» **PROBLEM**: Return the rows from the line containing "The image size is (1280, 800)." through the line containing "ma-line-ma_long is located", character for character, and leave out the pictures.

» **MATERIAL PROVIDED**:
==========
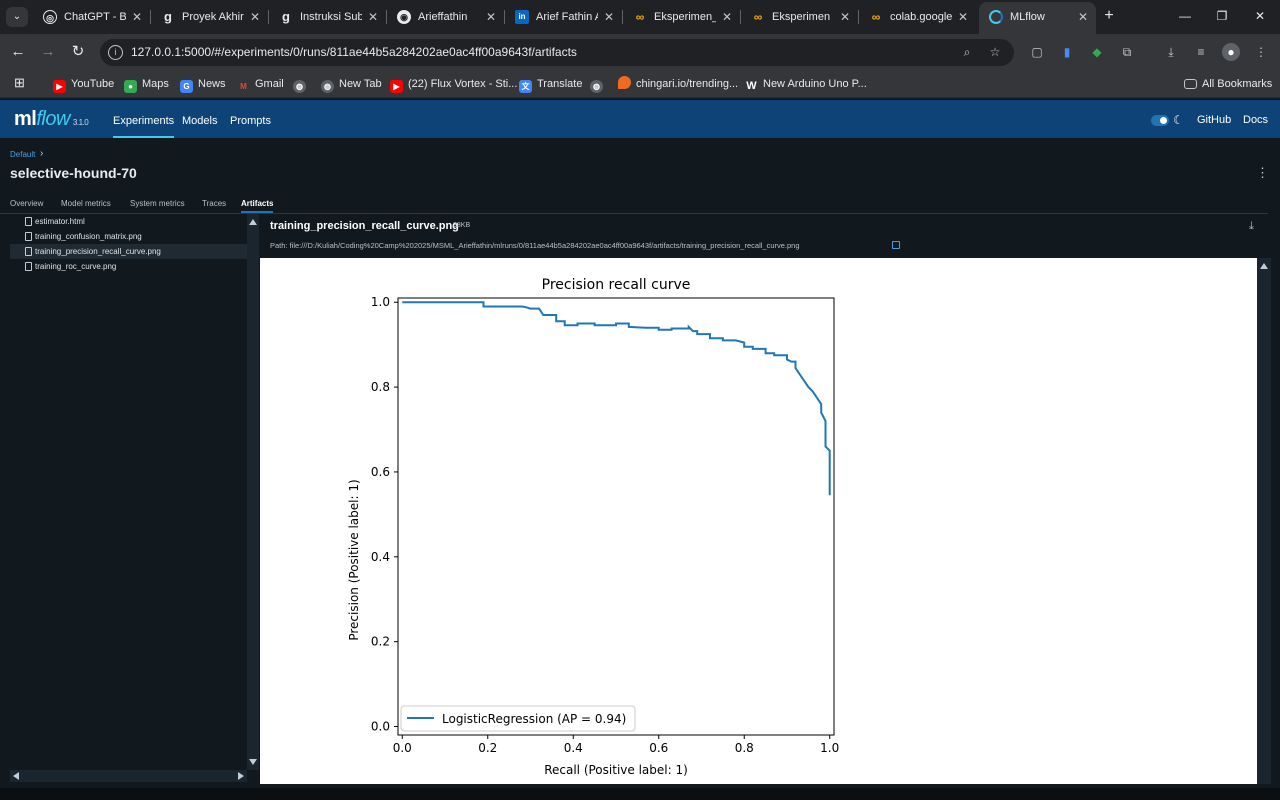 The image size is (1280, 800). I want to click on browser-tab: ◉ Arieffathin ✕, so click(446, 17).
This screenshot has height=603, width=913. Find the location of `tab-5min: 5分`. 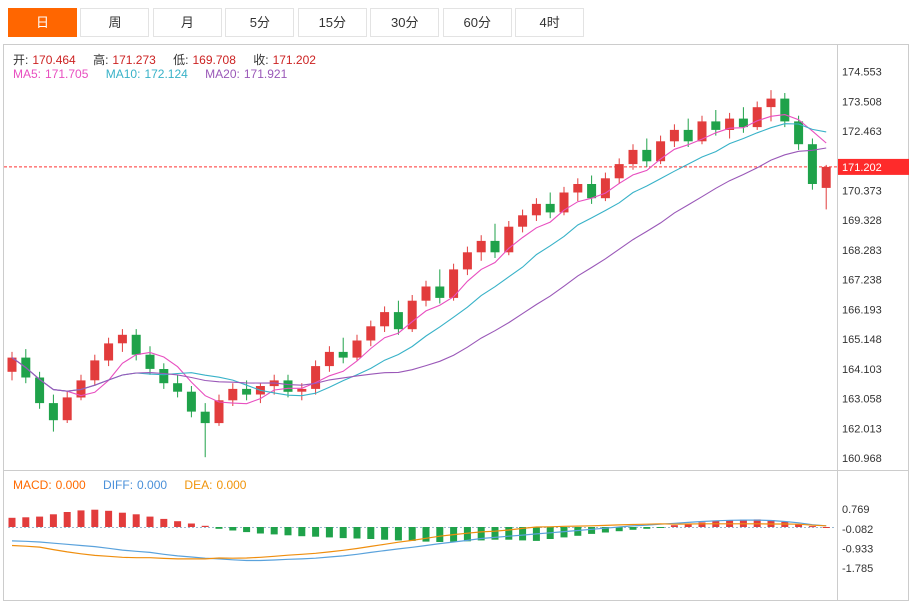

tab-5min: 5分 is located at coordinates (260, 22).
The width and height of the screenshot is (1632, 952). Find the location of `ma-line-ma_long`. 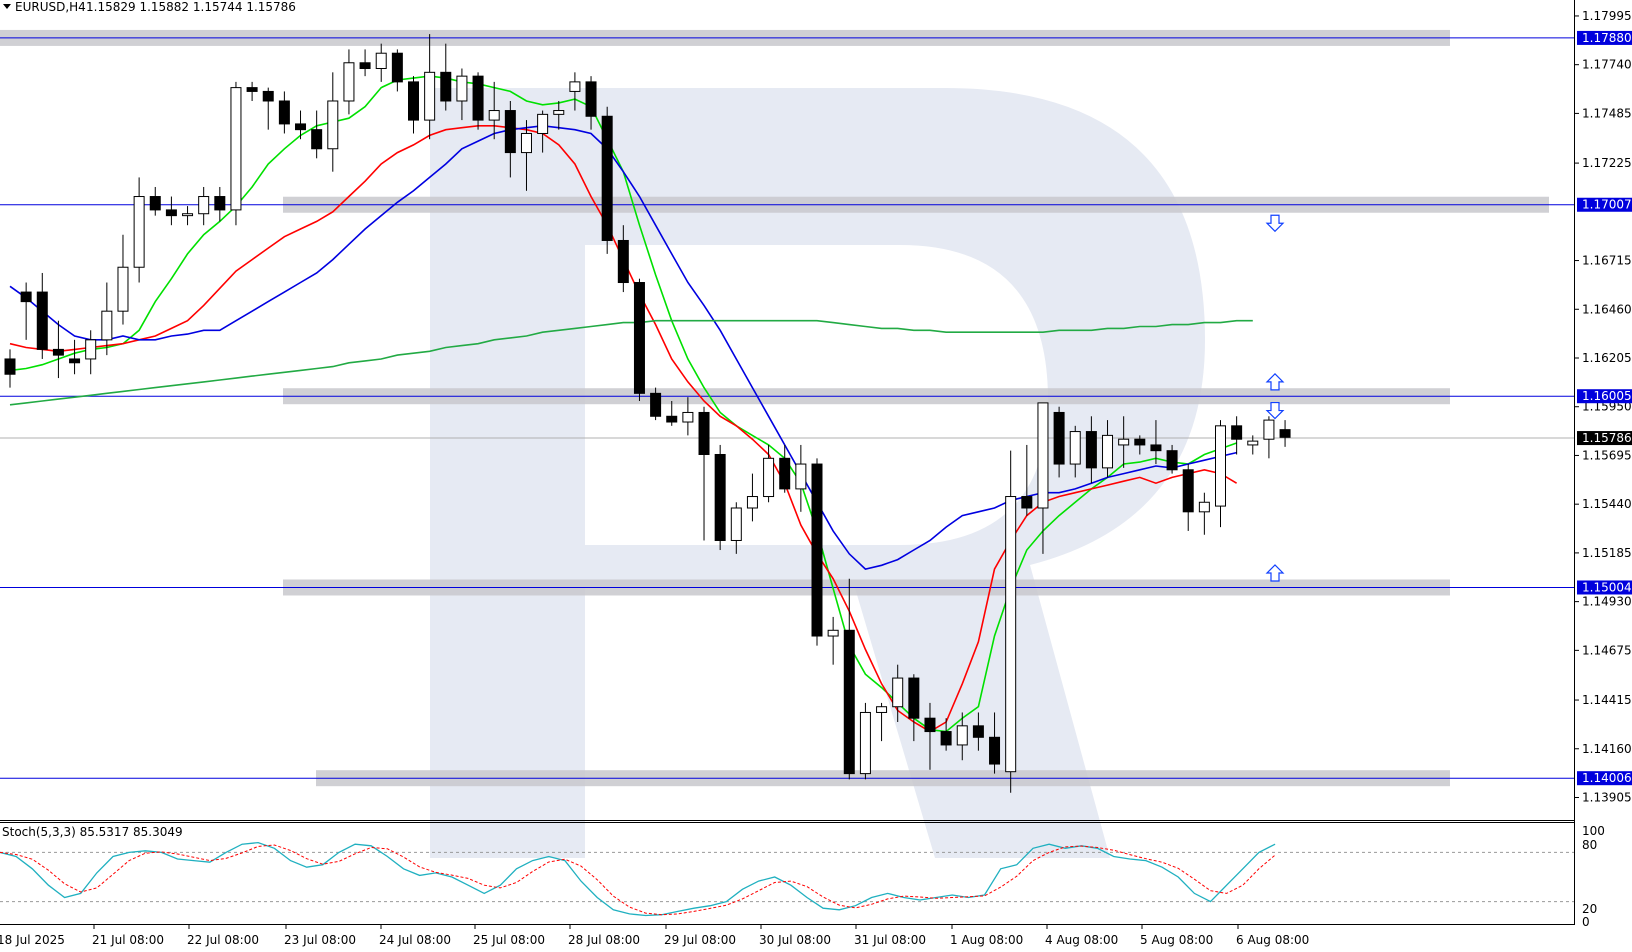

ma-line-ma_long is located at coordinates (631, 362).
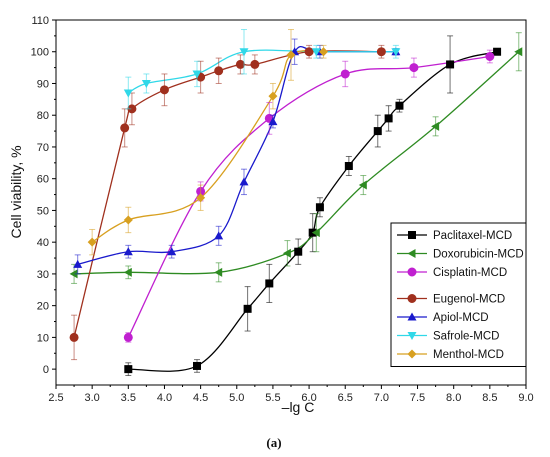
==========
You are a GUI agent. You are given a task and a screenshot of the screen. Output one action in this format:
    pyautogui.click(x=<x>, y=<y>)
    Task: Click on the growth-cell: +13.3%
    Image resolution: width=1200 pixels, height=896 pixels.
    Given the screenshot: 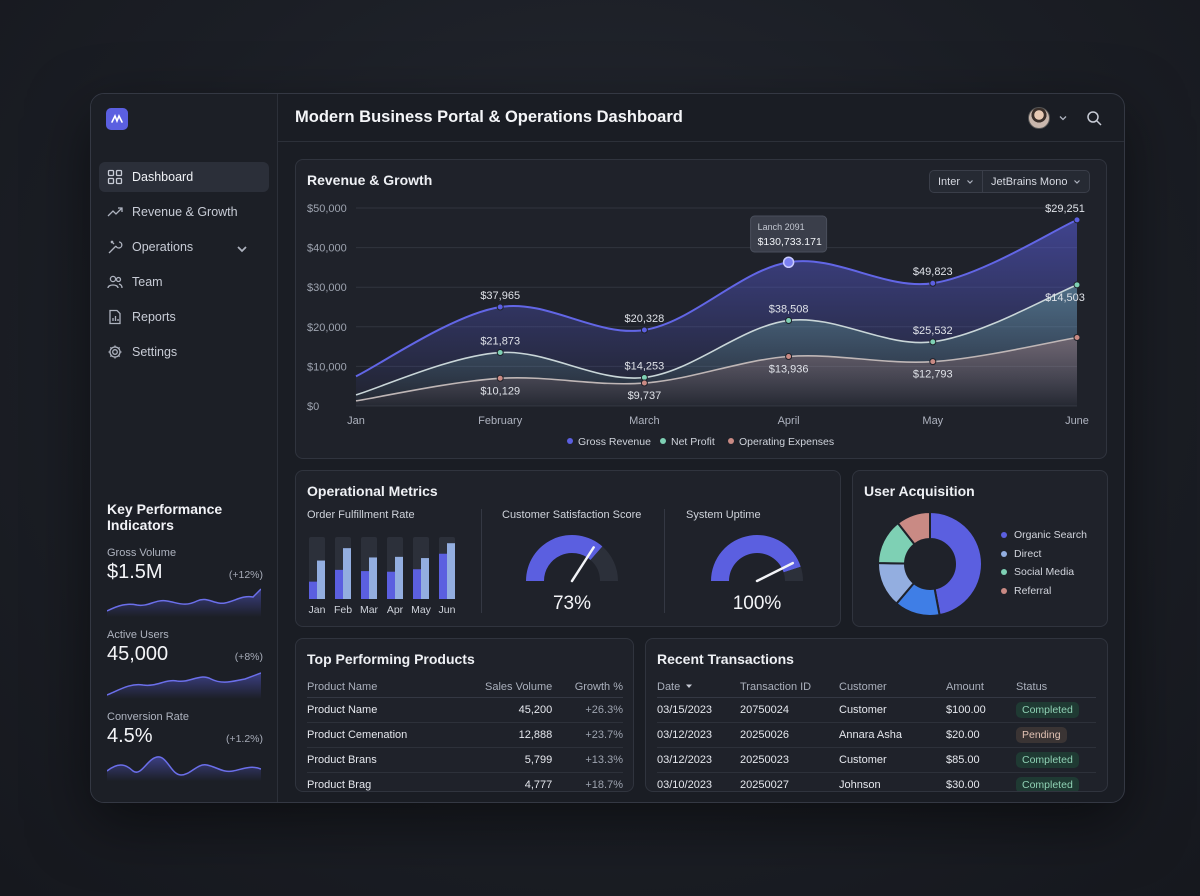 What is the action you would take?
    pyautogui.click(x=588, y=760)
==========
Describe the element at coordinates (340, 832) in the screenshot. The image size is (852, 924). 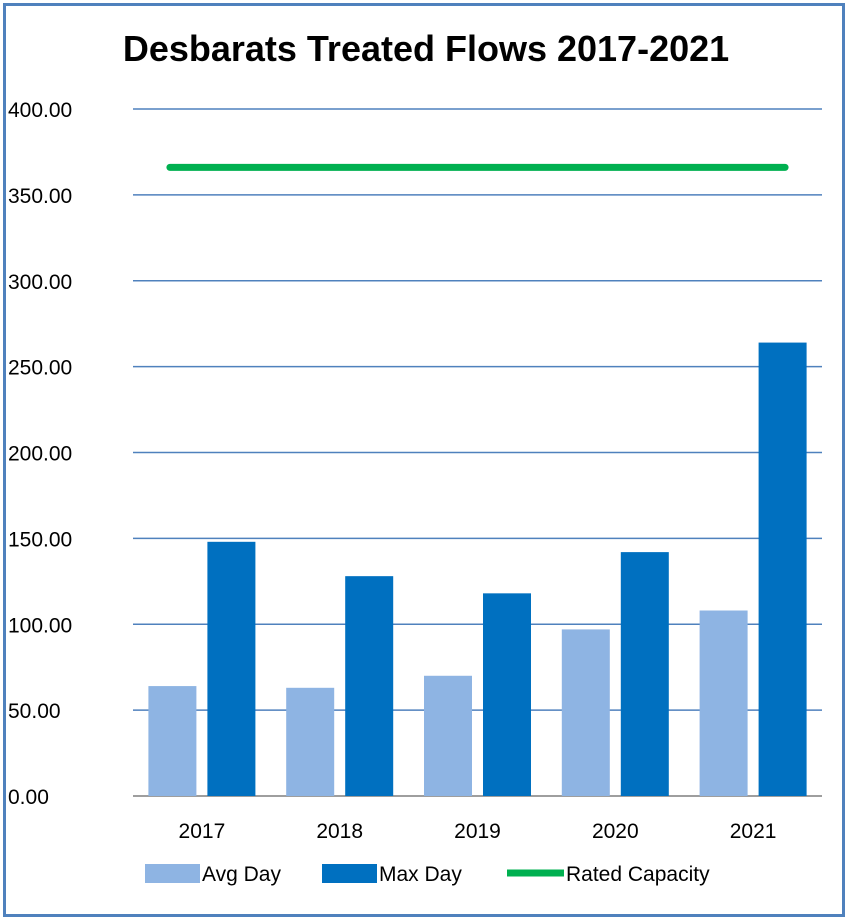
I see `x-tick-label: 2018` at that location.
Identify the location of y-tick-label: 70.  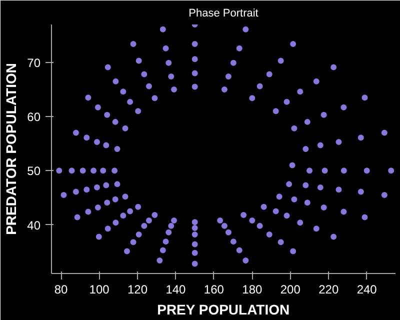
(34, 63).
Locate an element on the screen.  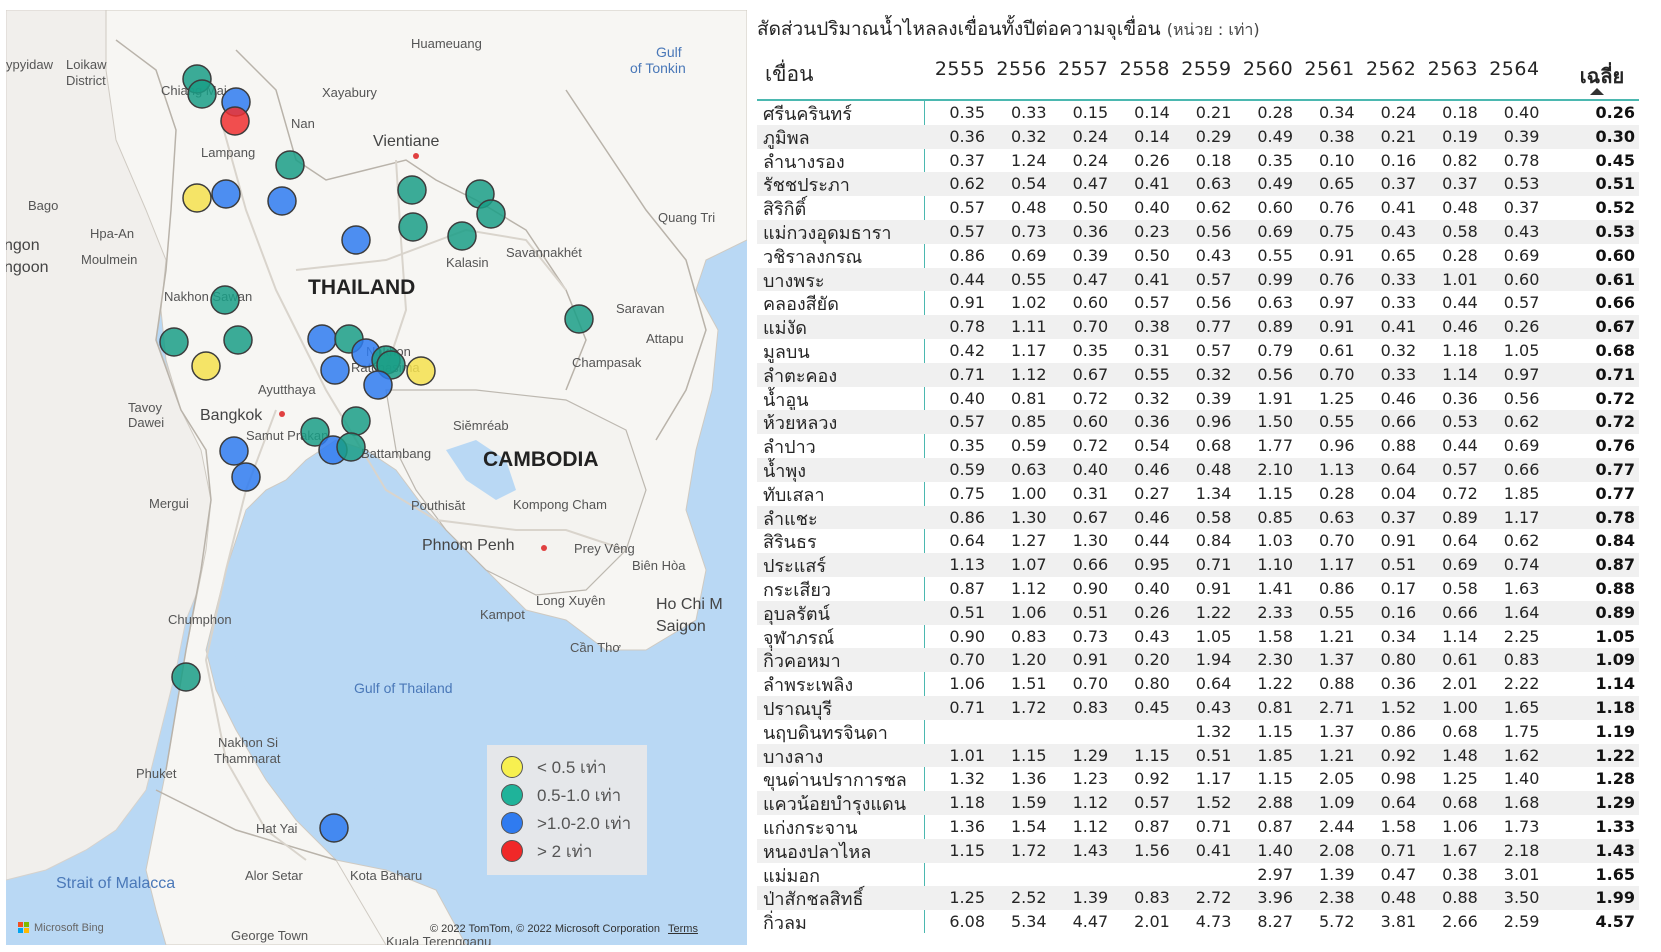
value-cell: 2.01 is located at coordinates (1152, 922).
==========
» **SOLUTION TO THIS EXERCISE**:
 The image size is (1280, 800). I want to click on browser-tab: ◉ Arieffathin ✕, so click(446, 17).
This screenshot has height=603, width=913. Find the location of `tab-5min: 5分`. 

tab-5min: 5分 is located at coordinates (260, 22).
The width and height of the screenshot is (1632, 952). Find the location of `ma-line-ma_long`. 

ma-line-ma_long is located at coordinates (631, 362).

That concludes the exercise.